» DESCRIPTION OF THE TASK: Without including any picture, repeat the records below exactly.

(Recorded data)
*** Begin section ***

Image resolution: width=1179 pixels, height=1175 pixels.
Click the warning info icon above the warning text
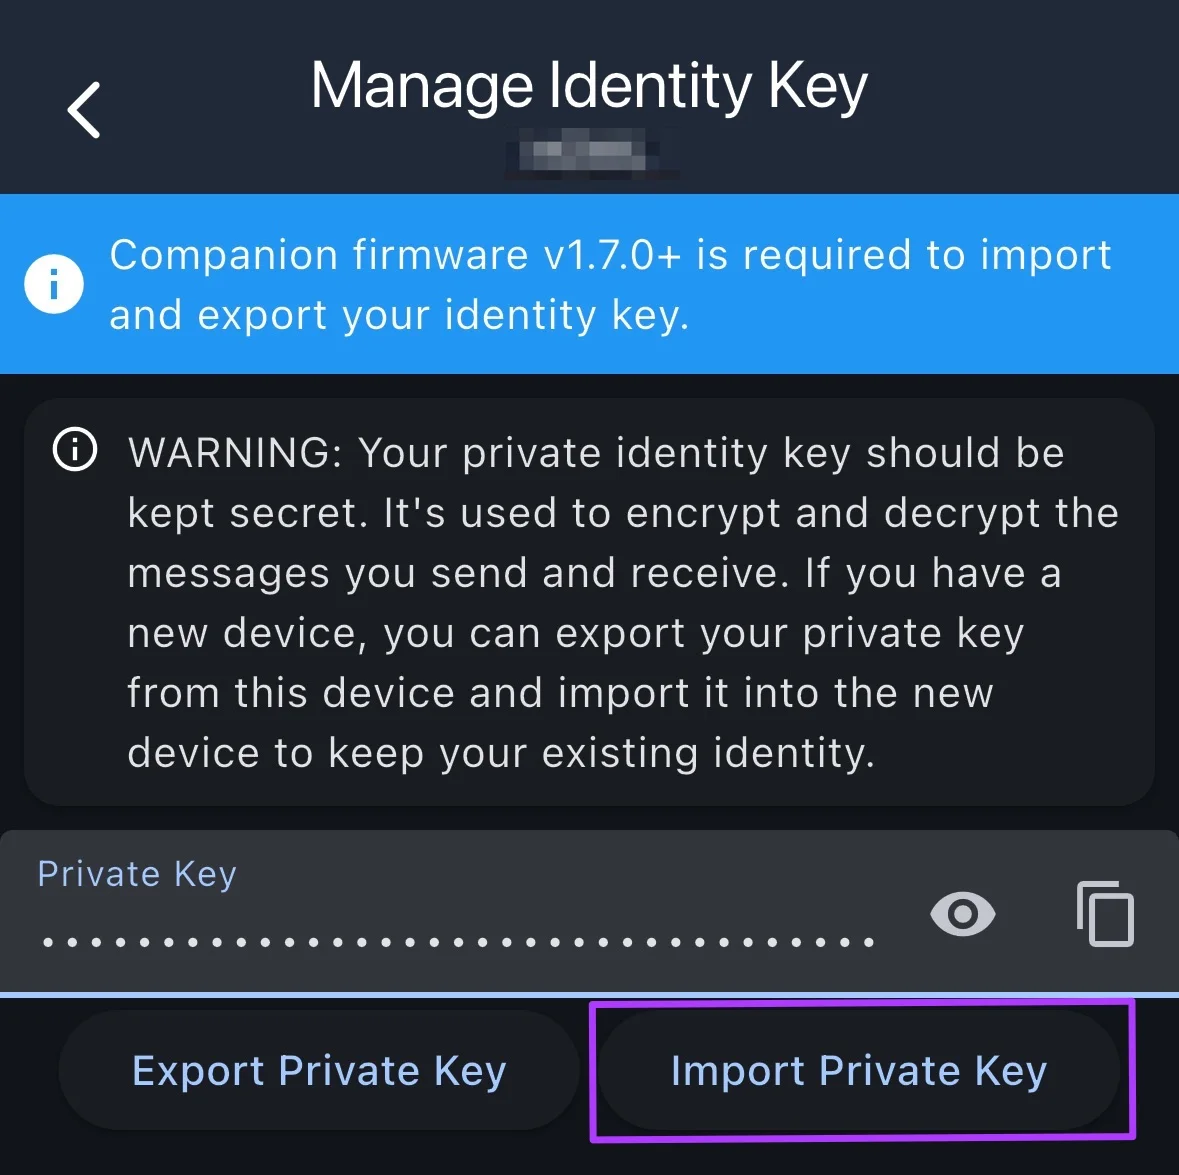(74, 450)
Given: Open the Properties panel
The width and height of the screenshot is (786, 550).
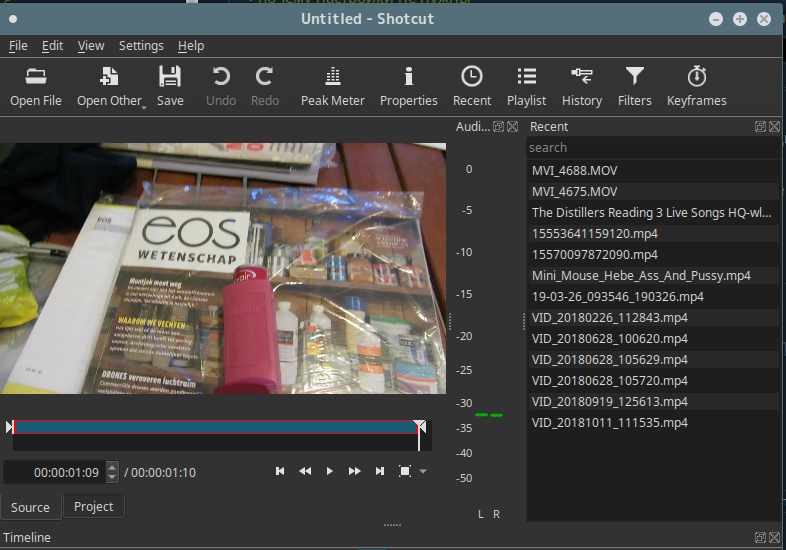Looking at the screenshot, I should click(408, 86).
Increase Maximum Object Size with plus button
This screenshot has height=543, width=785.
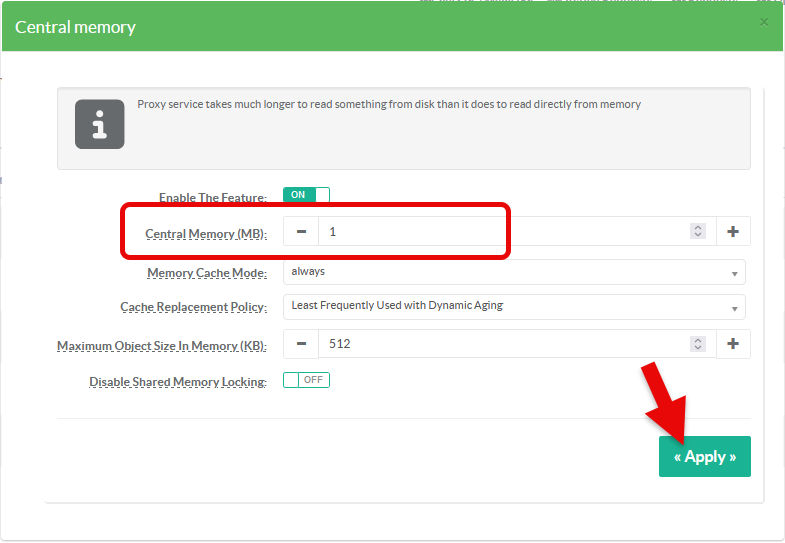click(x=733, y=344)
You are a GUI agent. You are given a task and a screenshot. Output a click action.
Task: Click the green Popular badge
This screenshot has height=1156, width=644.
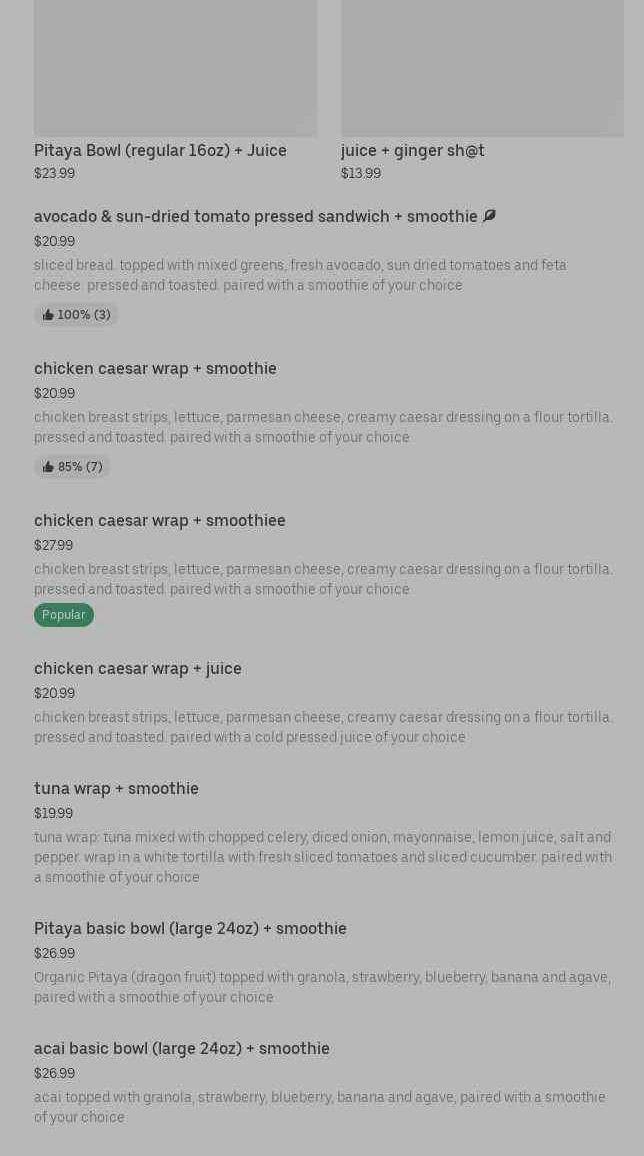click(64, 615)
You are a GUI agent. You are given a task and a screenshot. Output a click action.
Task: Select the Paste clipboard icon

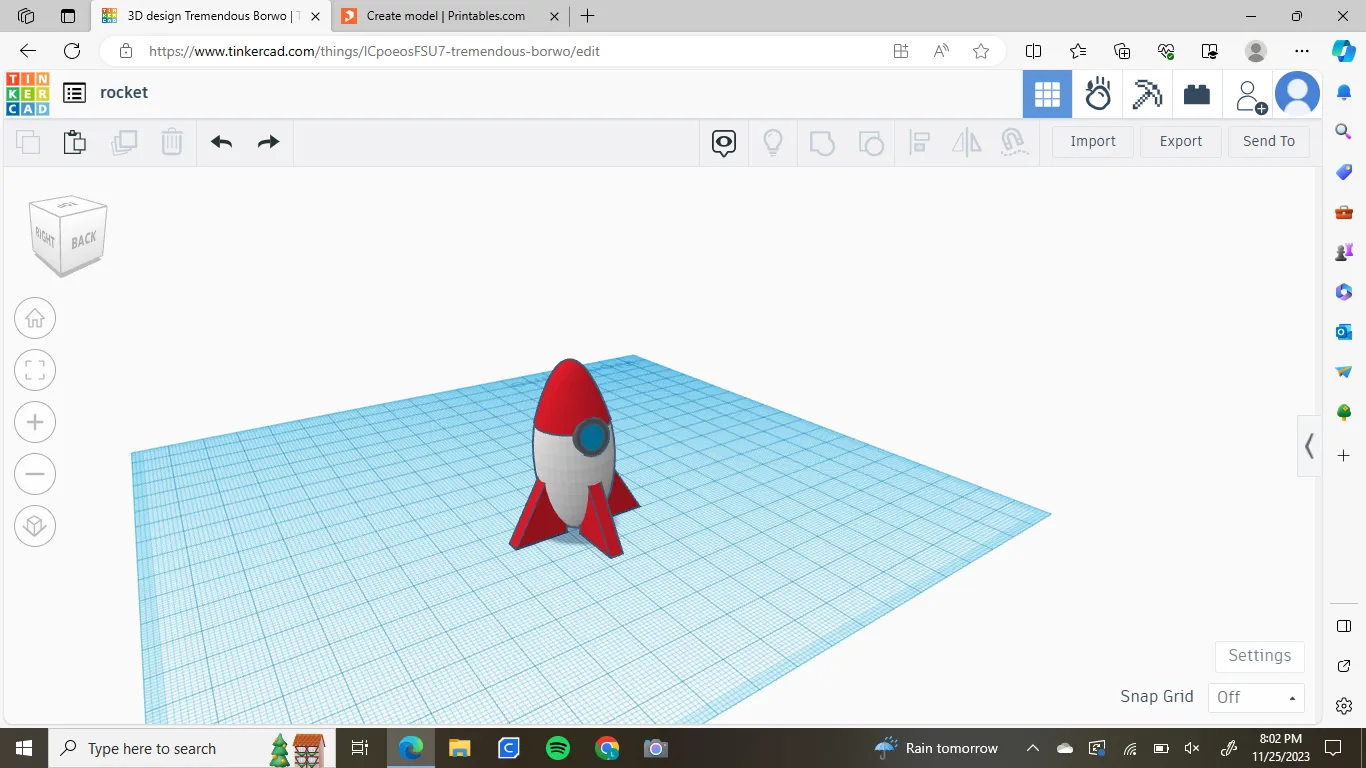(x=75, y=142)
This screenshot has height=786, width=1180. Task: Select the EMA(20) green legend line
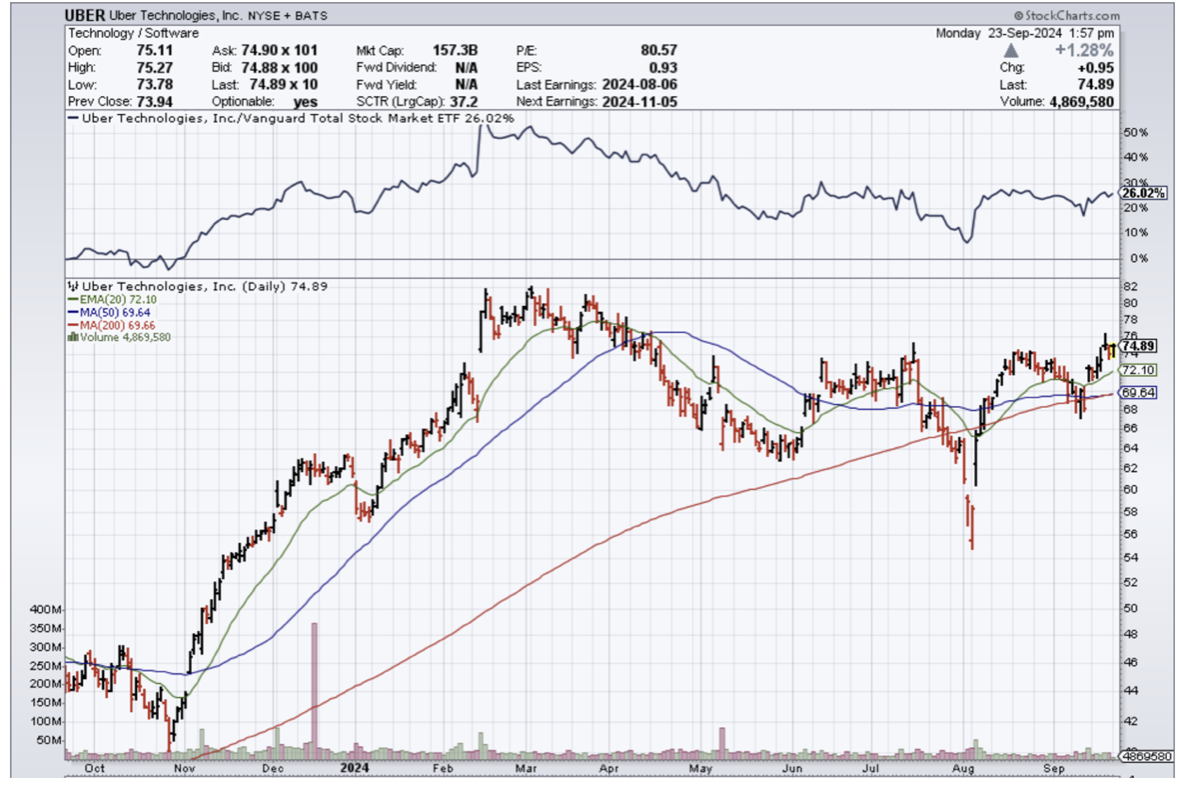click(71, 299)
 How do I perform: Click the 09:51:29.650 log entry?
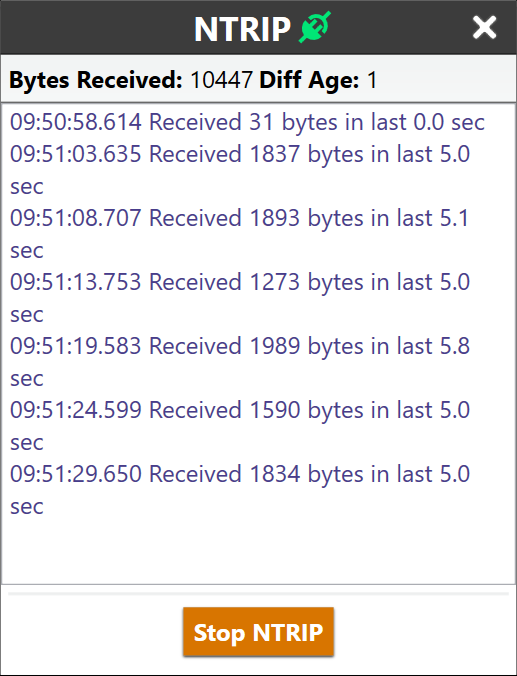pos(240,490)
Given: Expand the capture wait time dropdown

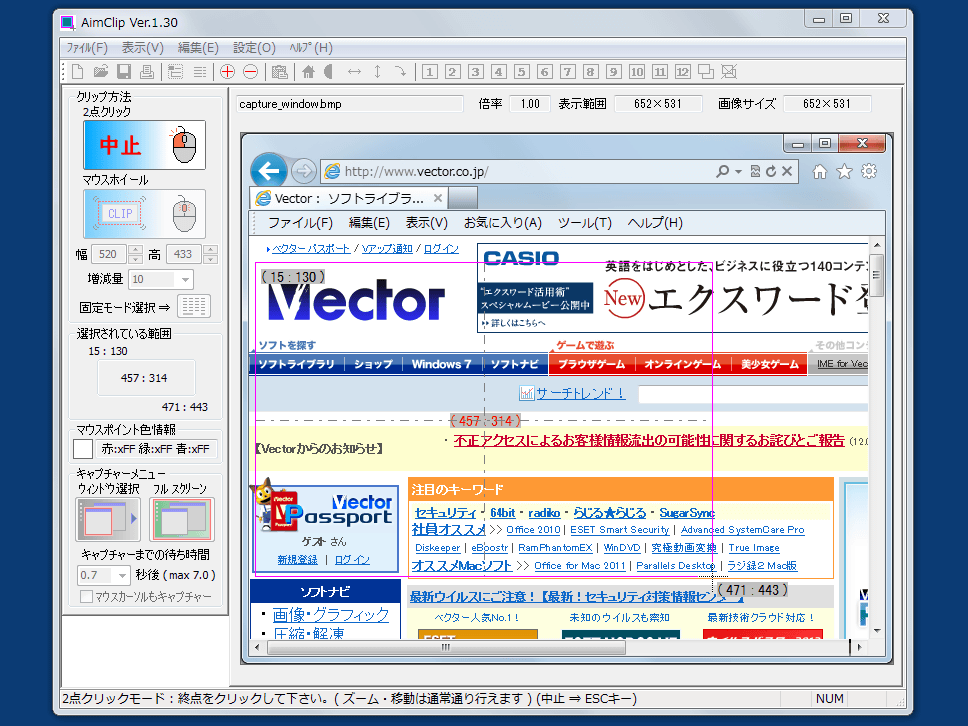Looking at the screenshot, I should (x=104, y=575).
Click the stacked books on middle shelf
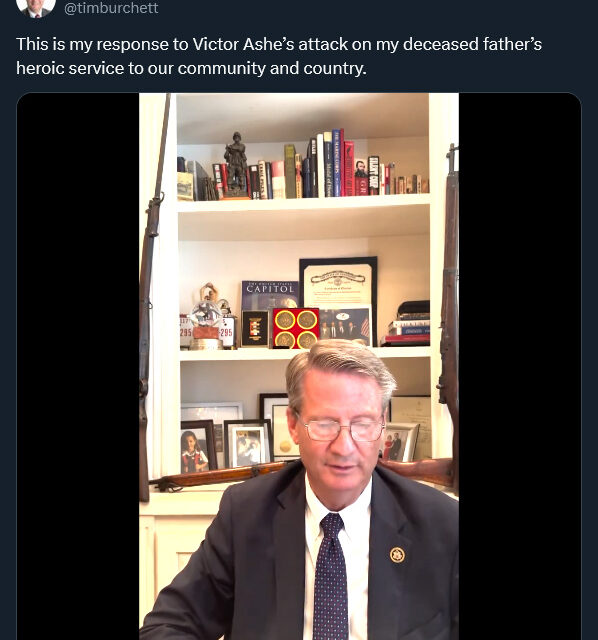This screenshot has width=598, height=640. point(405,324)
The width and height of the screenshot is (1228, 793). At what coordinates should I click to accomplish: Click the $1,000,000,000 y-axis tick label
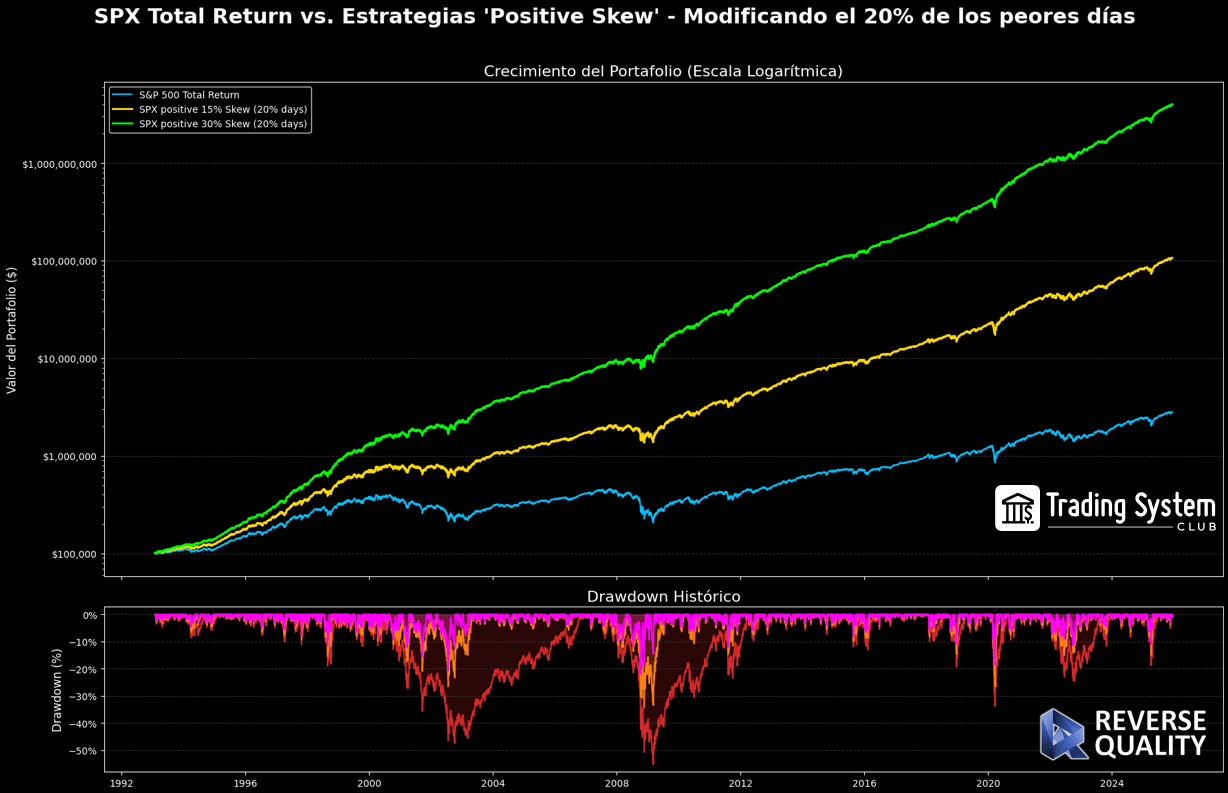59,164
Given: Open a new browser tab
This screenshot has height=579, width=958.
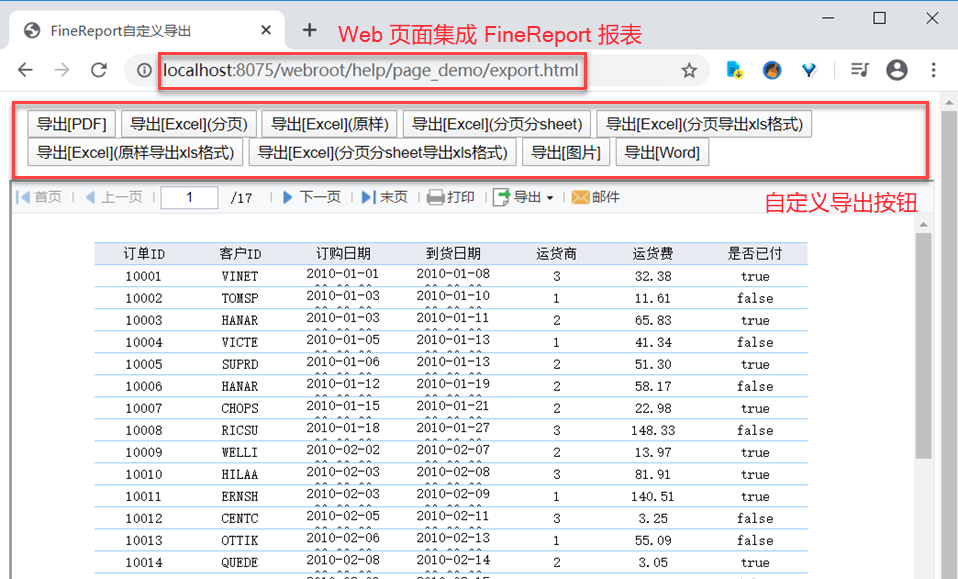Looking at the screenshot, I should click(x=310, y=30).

*** End section ***

» RESPONSE TO THIS TASK:
Image resolution: width=1179 pixels, height=1175 pixels.
Click the warning info icon above the warning text
(74, 450)
Given: Open the Properties panel
The width and height of the screenshot is (786, 550).
Looking at the screenshot, I should click(408, 86).
Increase Maximum Object Size with plus button
This screenshot has height=543, width=785.
click(x=733, y=344)
You are a GUI agent. You are given a task and a screenshot. Output a click action.
Task: Click the green Popular badge
This screenshot has height=1156, width=644.
click(64, 615)
You are a GUI agent. You are given a task and a screenshot. Output a click action.
Task: Select the Paste clipboard icon

(x=75, y=142)
This screenshot has height=786, width=1180. Task: Select the EMA(20) green legend line
click(71, 299)
 How do I perform: Click the 09:51:29.650 log entry?
pos(240,490)
Given: Expand the capture wait time dropdown

Looking at the screenshot, I should (x=104, y=575).
Click the stacked books on middle shelf
This screenshot has width=598, height=640. point(405,324)
The width and height of the screenshot is (1228, 793). At what coordinates should I click to accomplish: Click the $1,000,000,000 y-axis tick label
59,164
Given: Open a new browser tab
This screenshot has height=579, width=958.
Looking at the screenshot, I should click(x=310, y=30).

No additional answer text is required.